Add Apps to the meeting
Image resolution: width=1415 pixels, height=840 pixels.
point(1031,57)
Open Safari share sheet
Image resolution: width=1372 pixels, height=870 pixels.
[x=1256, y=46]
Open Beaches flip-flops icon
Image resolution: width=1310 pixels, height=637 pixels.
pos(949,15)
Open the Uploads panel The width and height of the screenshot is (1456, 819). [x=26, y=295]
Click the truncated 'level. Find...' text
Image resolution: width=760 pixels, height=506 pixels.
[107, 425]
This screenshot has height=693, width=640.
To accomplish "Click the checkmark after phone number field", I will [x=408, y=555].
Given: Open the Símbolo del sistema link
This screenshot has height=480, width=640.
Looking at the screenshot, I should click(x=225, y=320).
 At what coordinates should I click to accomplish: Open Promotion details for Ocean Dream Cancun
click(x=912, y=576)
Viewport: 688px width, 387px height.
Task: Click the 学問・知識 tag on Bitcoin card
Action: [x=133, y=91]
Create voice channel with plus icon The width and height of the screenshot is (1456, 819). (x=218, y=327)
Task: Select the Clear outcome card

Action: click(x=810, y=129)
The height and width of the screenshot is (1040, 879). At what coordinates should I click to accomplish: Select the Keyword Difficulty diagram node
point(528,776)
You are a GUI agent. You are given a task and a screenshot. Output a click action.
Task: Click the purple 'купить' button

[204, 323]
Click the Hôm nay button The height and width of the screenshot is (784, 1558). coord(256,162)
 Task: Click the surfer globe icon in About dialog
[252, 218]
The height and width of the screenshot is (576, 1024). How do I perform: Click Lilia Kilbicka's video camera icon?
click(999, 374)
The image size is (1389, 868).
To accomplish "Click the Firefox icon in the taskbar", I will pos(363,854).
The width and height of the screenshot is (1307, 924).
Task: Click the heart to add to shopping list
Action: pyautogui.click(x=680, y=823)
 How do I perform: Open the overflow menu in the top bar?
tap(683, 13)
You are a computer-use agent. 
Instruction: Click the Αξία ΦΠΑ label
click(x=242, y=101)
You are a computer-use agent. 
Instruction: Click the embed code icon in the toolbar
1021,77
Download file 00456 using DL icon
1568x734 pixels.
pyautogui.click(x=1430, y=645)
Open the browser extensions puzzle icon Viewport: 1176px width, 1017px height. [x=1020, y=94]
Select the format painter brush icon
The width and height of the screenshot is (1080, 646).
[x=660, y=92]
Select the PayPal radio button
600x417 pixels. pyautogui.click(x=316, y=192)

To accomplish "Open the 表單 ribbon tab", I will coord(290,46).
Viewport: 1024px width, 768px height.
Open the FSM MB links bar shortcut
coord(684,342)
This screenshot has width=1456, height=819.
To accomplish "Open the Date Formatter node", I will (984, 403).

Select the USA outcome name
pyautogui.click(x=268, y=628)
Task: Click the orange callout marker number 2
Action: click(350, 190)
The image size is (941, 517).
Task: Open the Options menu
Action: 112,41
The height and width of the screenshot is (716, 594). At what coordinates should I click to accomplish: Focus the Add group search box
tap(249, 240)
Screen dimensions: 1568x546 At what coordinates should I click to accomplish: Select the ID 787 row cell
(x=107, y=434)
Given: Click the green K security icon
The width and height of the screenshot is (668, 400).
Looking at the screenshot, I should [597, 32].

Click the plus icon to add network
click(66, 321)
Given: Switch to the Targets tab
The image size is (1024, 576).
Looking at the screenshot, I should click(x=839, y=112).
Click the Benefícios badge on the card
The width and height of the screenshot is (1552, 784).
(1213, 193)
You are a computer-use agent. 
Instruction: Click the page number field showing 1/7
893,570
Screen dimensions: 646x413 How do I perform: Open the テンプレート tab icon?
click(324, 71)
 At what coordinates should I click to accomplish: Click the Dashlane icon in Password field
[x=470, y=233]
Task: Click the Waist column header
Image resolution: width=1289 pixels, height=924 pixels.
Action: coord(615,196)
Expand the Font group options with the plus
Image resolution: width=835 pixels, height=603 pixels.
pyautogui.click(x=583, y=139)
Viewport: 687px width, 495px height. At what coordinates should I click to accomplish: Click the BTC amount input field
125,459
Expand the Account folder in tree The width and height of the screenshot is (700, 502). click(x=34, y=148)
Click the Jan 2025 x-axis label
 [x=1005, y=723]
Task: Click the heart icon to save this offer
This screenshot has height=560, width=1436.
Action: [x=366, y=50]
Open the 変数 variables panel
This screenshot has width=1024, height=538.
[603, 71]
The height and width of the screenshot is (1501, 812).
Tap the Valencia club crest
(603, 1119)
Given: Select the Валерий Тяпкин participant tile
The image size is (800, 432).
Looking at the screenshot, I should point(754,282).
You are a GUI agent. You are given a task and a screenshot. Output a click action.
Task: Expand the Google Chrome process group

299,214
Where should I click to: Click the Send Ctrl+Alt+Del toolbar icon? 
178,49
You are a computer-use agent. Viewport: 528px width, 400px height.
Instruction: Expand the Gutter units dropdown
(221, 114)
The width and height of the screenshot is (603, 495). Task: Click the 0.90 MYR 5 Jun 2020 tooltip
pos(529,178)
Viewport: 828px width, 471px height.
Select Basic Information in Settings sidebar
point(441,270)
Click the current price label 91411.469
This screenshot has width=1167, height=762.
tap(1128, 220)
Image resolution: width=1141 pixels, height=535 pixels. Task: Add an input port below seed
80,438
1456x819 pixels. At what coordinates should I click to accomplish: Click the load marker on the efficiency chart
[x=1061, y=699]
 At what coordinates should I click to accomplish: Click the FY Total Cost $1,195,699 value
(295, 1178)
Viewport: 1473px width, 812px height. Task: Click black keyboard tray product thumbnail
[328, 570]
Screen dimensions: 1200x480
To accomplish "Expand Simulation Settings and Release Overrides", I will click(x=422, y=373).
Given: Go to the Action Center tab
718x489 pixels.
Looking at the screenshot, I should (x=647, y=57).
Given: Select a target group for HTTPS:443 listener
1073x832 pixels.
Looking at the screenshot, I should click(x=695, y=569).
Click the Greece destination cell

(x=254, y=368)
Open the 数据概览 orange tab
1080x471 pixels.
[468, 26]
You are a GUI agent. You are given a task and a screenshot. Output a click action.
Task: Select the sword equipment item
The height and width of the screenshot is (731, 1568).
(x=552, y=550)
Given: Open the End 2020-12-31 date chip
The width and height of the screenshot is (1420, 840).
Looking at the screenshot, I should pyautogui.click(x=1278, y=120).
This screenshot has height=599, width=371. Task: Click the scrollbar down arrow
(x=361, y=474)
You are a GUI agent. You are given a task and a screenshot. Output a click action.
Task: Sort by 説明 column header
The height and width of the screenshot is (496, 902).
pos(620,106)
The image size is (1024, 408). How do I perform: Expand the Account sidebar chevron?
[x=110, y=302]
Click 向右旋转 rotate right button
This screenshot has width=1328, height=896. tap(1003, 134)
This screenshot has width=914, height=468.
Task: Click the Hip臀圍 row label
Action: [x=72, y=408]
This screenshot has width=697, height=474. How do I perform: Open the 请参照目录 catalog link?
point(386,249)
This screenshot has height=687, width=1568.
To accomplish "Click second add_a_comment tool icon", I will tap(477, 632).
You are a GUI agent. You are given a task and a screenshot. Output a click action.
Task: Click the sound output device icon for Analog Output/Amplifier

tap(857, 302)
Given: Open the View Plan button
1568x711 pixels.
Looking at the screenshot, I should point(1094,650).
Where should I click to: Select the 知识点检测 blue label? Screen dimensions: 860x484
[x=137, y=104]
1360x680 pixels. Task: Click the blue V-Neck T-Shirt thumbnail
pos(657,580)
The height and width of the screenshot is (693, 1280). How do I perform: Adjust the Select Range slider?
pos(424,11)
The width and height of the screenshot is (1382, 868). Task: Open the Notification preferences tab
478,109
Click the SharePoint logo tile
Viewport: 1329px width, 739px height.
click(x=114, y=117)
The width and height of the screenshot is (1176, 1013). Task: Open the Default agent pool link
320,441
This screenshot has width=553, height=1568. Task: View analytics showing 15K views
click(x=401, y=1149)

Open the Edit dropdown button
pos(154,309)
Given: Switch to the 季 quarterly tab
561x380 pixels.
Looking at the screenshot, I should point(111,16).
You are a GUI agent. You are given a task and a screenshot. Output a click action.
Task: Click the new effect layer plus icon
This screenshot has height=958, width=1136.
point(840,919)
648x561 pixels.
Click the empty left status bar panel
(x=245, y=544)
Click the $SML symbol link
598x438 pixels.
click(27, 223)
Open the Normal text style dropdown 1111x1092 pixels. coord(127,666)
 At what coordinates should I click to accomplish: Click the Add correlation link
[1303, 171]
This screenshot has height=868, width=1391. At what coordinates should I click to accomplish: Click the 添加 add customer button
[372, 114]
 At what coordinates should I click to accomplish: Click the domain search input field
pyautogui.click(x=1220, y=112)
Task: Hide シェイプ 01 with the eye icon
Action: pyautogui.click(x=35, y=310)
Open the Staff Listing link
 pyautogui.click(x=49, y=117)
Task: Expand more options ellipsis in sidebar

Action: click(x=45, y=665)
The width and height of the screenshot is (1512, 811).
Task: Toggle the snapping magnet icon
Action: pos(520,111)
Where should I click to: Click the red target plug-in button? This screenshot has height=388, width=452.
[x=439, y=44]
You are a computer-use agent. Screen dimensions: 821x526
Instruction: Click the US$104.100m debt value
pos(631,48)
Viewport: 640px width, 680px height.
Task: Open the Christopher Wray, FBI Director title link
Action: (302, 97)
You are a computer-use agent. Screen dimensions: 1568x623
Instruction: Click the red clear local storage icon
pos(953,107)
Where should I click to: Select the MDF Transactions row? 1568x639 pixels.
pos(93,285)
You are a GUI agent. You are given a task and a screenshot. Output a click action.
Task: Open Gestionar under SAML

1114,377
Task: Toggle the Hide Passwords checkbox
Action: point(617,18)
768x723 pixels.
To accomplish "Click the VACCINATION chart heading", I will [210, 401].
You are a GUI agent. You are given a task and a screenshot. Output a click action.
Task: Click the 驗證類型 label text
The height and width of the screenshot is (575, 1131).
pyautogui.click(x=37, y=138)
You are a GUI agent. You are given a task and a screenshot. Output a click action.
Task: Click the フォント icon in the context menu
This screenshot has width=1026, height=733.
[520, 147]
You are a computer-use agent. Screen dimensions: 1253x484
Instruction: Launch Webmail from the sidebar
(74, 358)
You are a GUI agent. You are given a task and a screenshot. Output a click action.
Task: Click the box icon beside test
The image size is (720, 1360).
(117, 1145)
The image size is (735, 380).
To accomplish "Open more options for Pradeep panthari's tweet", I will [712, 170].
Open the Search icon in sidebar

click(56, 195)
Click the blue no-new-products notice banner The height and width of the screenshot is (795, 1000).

EXERCISE OBJECTIVE :: Copy the items above word for word, starting at the line that contains "Where should I click to: Select the MDF" and ending at the line that contains "will [210, 401].", including both of those lines.

FINAL RESULT ::
Where should I click to: Select the MDF Transactions row? 1568x639 pixels.
pos(93,285)
You are a GUI agent. You are given a task and a screenshot. Output a click action.
Task: Open Gestionar under SAML

1114,377
Task: Toggle the Hide Passwords checkbox
Action: point(617,18)
768x723 pixels.
To accomplish "Click the VACCINATION chart heading", I will [210, 401].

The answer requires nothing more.